- Born: January 17, 1989 (age 37) Koga, Ibaraki
- Height: 159 cm (5 ft 3 in)

Gymnastics career
- Discipline: Men's artistic gymnastics
- Country represented: Japan
- Club: KONAMI
- Head coach: Hiroyuki Kato
- Assistant coaches: Yoghiaki Hatakeda, Koji Gushiken
- Former coach: Naoya Tsukahara
- Medal record
Representing Japan
Olympic Games
| Gold medal – first place | 2016 Rio de Janeiro | Team |
| Silver medal – second place | 2012 London | Team |
World Championships
| Silver medal – second place | 2010 Rotterdam | Team |
| Silver medal – second place | 2011 Tokyo | Team |
| Bronze medal – third place | 2011 Tokyo | All-around |
| Bronze medal – third place | 2011 Tokyo | Rings |

= Koji Yamamuro =

Japanese artistic gymnast

Koji Yamamuro (山室 光史, Yamamuro Kōji) is a Japanese gymnast. He has won two Olympic medals in the men's artistic team all-around – silver in 2012 (London) and gold in 2016 (Rio de Janeiro).

== Career ==
Yamamuro won the bronze medal in men's all-around at the 2011 World Championships.

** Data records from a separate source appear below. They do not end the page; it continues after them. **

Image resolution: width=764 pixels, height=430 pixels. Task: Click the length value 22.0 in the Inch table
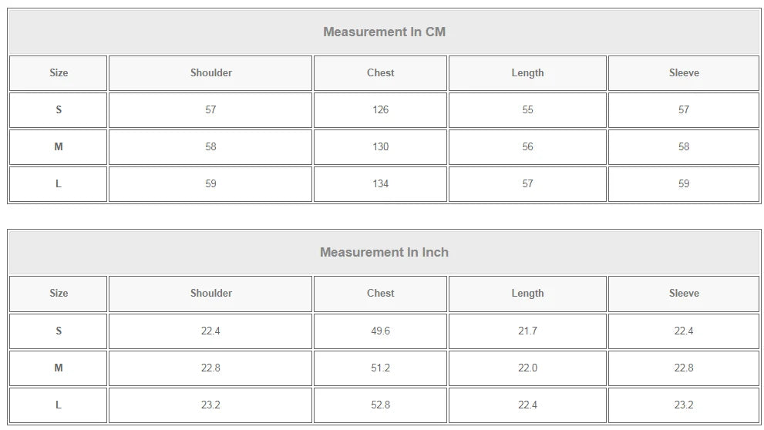coord(527,368)
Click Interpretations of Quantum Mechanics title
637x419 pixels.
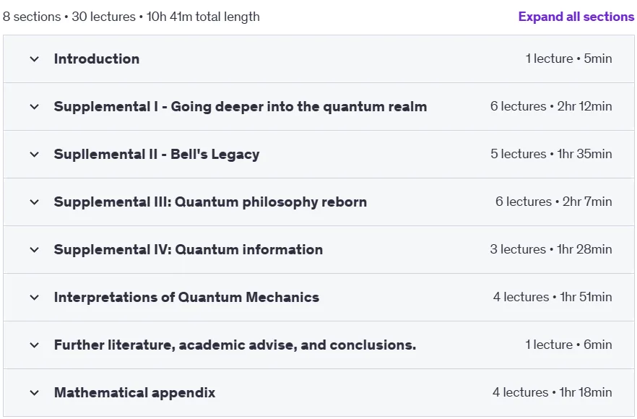coord(187,298)
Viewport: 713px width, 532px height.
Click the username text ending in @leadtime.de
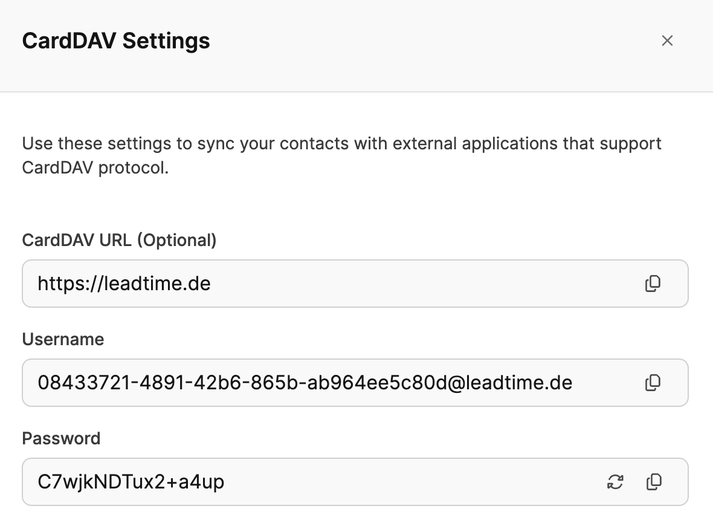pos(305,383)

Yamamuro competed for the national team at the 2012 Summer Olympics in the men's artistic team all-around. In the team final, he injured his ankle on the vault event and had to be helped off. Although he had qualified for the individual all-around final, he had to withdraw because of his injury and was replaced by his teammate Kazuhito Tanaka, who had ranked behind Yamamuro and Kōhei Uchimura and had not qualified due to the 2-per-country rule.

Yamamuro also participated in the 2012 American Cup.

At the 2016 Summer Olympics in Rio de Janeiro, Yamamuro won a gold medal as part of the Japanese men's team. In the event finals, Yamamuro competed on pommel horse and still rings with scores of 13.900 and 14.866 respectively.